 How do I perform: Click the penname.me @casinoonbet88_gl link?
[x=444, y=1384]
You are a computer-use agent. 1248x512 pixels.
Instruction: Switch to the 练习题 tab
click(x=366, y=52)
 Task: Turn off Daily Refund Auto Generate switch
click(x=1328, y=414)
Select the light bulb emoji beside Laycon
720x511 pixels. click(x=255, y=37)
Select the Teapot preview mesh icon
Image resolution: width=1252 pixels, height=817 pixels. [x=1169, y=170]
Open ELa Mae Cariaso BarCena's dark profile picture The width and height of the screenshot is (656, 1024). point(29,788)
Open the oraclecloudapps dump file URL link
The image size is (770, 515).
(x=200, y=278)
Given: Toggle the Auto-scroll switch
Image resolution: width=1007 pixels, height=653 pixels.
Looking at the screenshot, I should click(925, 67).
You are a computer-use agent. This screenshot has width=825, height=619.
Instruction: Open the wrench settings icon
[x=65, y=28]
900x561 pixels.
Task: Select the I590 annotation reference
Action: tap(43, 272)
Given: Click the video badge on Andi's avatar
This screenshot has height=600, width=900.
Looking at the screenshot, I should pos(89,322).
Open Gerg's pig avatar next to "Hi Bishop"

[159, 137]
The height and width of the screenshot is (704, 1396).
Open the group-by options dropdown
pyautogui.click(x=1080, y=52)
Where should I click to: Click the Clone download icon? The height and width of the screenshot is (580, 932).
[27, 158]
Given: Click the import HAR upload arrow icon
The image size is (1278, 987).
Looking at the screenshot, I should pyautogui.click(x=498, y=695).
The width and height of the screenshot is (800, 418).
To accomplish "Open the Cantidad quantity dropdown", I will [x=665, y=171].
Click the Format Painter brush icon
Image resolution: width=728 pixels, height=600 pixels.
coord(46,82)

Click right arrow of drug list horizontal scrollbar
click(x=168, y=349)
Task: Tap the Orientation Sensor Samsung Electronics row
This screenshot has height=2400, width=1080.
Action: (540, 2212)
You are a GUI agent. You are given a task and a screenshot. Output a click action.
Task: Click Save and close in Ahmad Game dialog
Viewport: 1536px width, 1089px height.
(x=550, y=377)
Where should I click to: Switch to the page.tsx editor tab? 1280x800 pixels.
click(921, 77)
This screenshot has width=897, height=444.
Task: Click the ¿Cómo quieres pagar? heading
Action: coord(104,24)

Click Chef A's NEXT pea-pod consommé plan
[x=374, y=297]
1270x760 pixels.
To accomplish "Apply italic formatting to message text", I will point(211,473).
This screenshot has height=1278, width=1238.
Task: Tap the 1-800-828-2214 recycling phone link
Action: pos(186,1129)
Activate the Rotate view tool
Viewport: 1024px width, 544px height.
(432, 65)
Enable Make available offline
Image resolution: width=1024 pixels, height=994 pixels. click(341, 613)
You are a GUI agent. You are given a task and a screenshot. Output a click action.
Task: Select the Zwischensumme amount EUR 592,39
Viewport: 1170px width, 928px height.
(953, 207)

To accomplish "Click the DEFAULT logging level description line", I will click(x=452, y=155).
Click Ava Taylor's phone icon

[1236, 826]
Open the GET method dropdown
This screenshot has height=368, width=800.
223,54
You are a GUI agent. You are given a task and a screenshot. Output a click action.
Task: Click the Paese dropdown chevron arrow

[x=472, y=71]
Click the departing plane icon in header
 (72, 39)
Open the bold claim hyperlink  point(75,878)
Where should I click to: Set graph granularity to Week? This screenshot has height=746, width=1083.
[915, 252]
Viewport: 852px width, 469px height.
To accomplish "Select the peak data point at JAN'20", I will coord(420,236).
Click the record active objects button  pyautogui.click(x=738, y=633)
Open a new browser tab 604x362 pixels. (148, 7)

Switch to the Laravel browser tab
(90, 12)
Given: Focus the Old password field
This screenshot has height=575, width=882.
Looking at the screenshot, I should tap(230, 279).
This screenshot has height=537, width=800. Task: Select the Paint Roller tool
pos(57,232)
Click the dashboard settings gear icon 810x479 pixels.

──────────────────────────────

In the material above, each line with the word "computer" should be copied.

You are a computer-use agent. 1248x512 pixels.
You are a computer-use agent. This screenshot has width=825, height=619.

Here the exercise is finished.